Jawaharlal Nehru's address to journalists, Bombay, 19 April 1949.

I have always sought the goodwill, affection and cooperation of the Indian people and always obtained it in a generous and abundant measure. If I have achieved anything in life, it is because of that affection and goodwill. I feel now that at no time this goodwill and affection are more necessary than at the present moment, when I am on the point of emplaning for the West to consider problems, which affect the present and the future.

During the past years we, all of us in India, have been partners in the making of history and history has marched with giant strides in this country, in Asia and in the world. History is still in the process of being made and there are mighty movements and considerable turmoil and conflicts in the world.

Free and independent India faces this prospect with a measure of confidence. We have, to a large extent, found ourselves and we have survived many perils and dangers and this has bred this confidence in us to face the future. I have little doubt that in the future, India has to play an important role, provided that it always adheres to the great ideals which have inspired us in the past and to the lessons which the Father of the Nation taught us.

Our very position demands a wider appreciation of what is happening in the world and an acknowledgement of our duties and our obligations to further world peace and progress.

The immediate object of my going to England is to discuss the future association of India with the Commonwealth countries. I have already in Parliament and in the open meetings of the Congress and elsewhere discussed this matter with frankness and stated what our fundamental position is.
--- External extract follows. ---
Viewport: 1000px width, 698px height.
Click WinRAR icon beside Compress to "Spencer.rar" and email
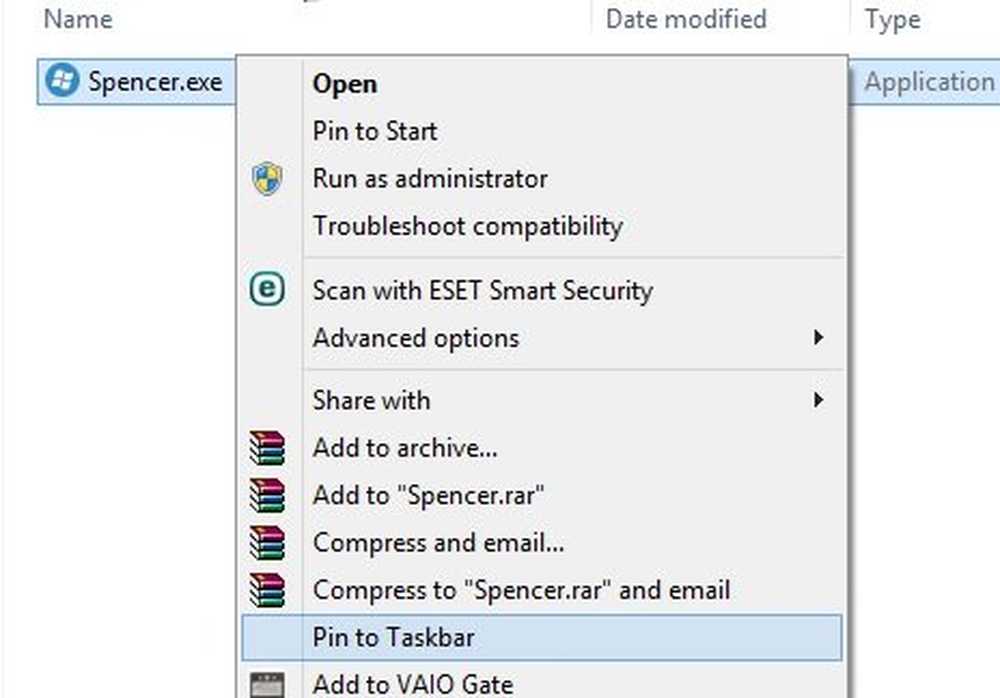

I shall abide necessarily with the direction given to me on this subject and equally necessarily by the ideals which have inspired us.

In regard to our foreign policy, we have repeatedly stated that we cannot align ourselves with power blocs hostile to each other. This is not merely a policy of neutrality, but is a positive approach to the problems of the world in the hope that we might further the cause of peace and friendship between nations. I believe India can be of service not only to India and Asia but to the world in this matter. It is with this background that I have tried to approach all our foreign problems.

History is on the march and we have to keep in step with it, at the same time trying to mould it and fashion it to the best of our ability. Ultimately the policy of a nation depends upon her inner strength. It is because our inner strength has grown, and our great potential will progressively become actual, that India counts more and more in the counsels of the world.

Recently I was reported by some error in a London newspaper as having said that there is no morality as between nations. As a matter of fact I hold strongly to the opinion that unless there is a moral basis, both to the internal politics of a nation and to its external affairs, that nation will suffer and the world will suffer.

I hope that whatever happens India will never do anything that is wrong morally even though some misguided people might think it is advantageous for the moment. And so for the present I bid a brief goodbye, conscious that I am not going abroad as a mere individual, but as a representative of a great nation with the goodwill of millions and with the desire to approach the problem in a spirit of friendship and cooperation of other nations. Jai Hind.